Career
- Yacht club: Société Nautique de Saint-Tropez
- Established: 2001
- Nation: France
- CEO: Bruno Dubois and Stephane Kandler
- Skipper: Quentin Delapierre

Yachts
- Sail no.: Boat name

= Orient Express Racing Team =

French yacht racing team

Orient Express Racing Team is a French yacht racing team that competes in International America's Cup Class races. The team has formally competed as K-Challenge, Areva Challenge (between 2005 and 2007) and ALL4ONE Challenge.

==History==
As Areva Challenge they participated in the Louis Vuitton Cup 2007, the challenger series held prior to the 32nd America's Cup. They were eliminated in the Round Robin phase.

They also competed in the Louis Vuitton Pacific Series in 2009 and are part of the Louis Vuitton Trophy, hosting the Louis Vuitton Trophy - Nice event.

In February 2023 the team was rebranded to Orient Express Racing Team after sponsorship from Orient Express and Accor.
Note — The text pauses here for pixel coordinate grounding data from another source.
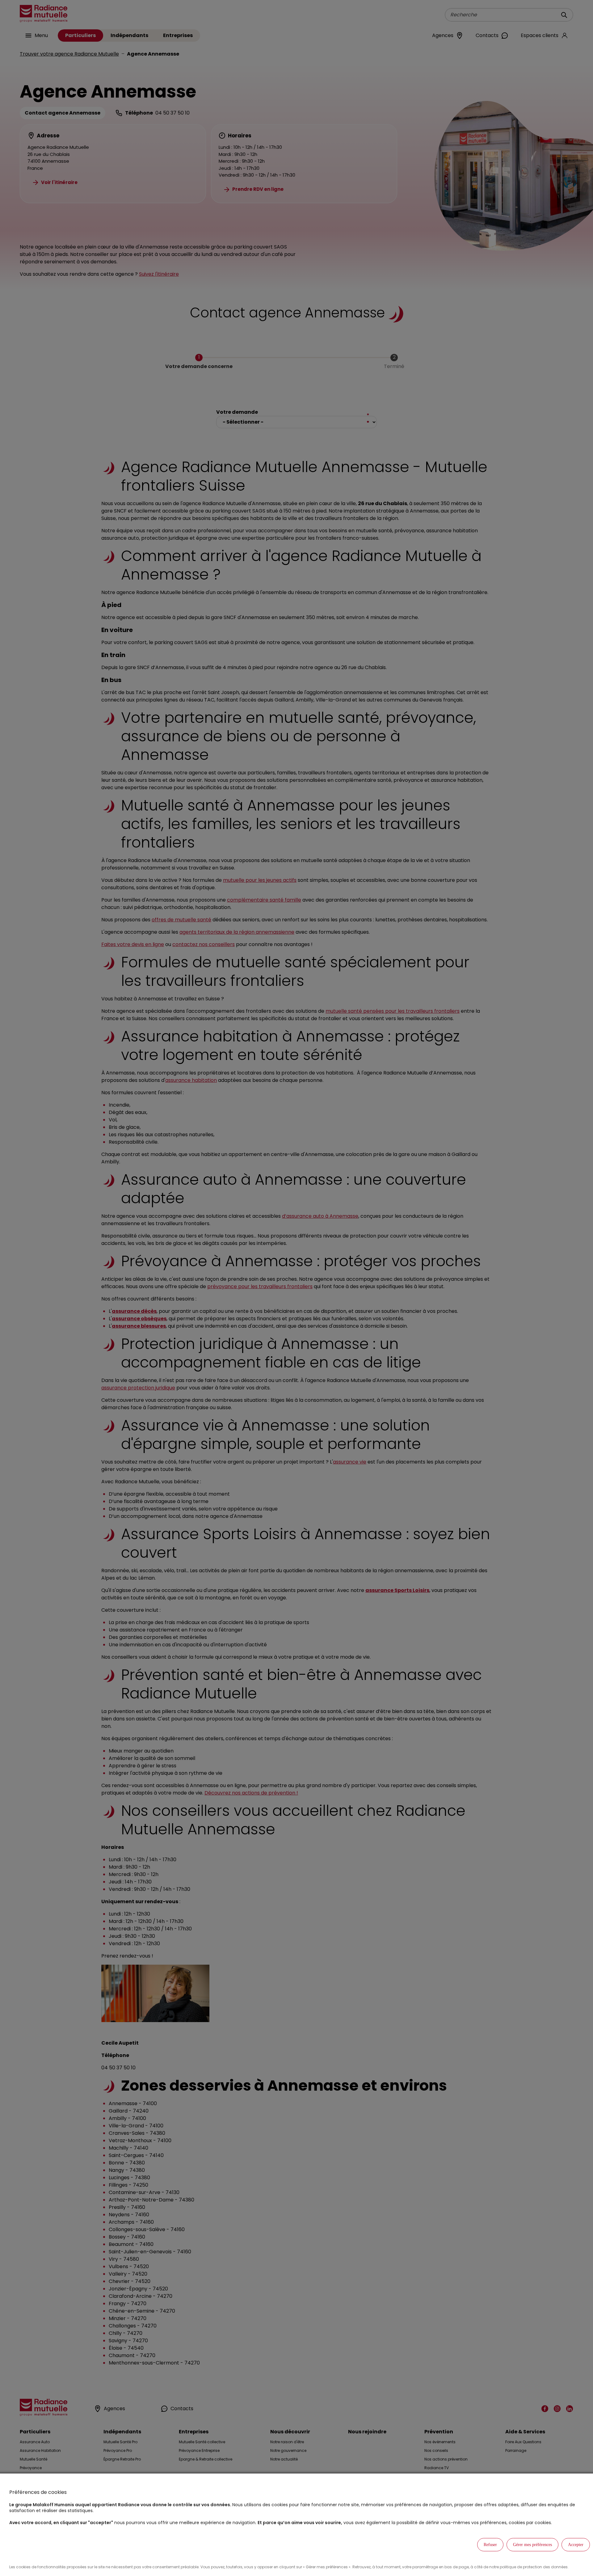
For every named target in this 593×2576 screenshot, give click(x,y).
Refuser (490, 2544)
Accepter (575, 2544)
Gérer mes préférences (532, 2544)
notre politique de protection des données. (529, 2567)
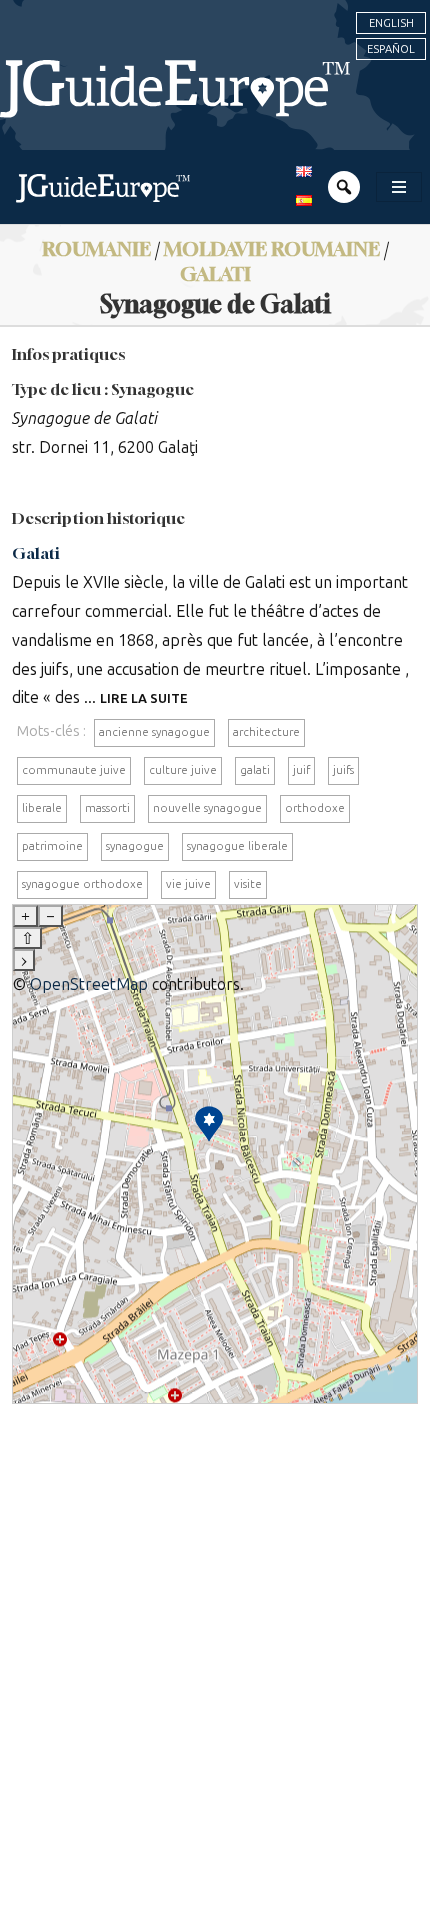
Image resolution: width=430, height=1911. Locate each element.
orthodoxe (315, 808)
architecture (266, 732)
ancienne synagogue (154, 732)
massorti (107, 808)
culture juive (183, 770)
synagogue (135, 846)
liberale (42, 808)
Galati (215, 273)
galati (255, 770)
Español (391, 49)
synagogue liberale (237, 846)
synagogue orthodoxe (82, 884)
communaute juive (74, 770)
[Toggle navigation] (399, 187)
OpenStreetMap (89, 984)
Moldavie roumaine (272, 248)
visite (248, 884)
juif (301, 770)
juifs (343, 770)
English (391, 23)
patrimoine (52, 846)
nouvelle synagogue (207, 808)
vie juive (188, 884)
The team is currently competing in the 2024 Louis Vuitton Cup (Challenger Selections Series) attempting to qualify for the 2024 America's Cup.

In 2026, the team announced plans to use a chase boat powered by a hydrogen fuel cell system developed by the French technology company, Hopium. The project marked the first public use of the company's fuel cell technology, with performance data intended to support the development of hydrogen-powered applications within the marine industry. The initiative was also presented as an example of technological innovation in professional sailing and the wider marine sector.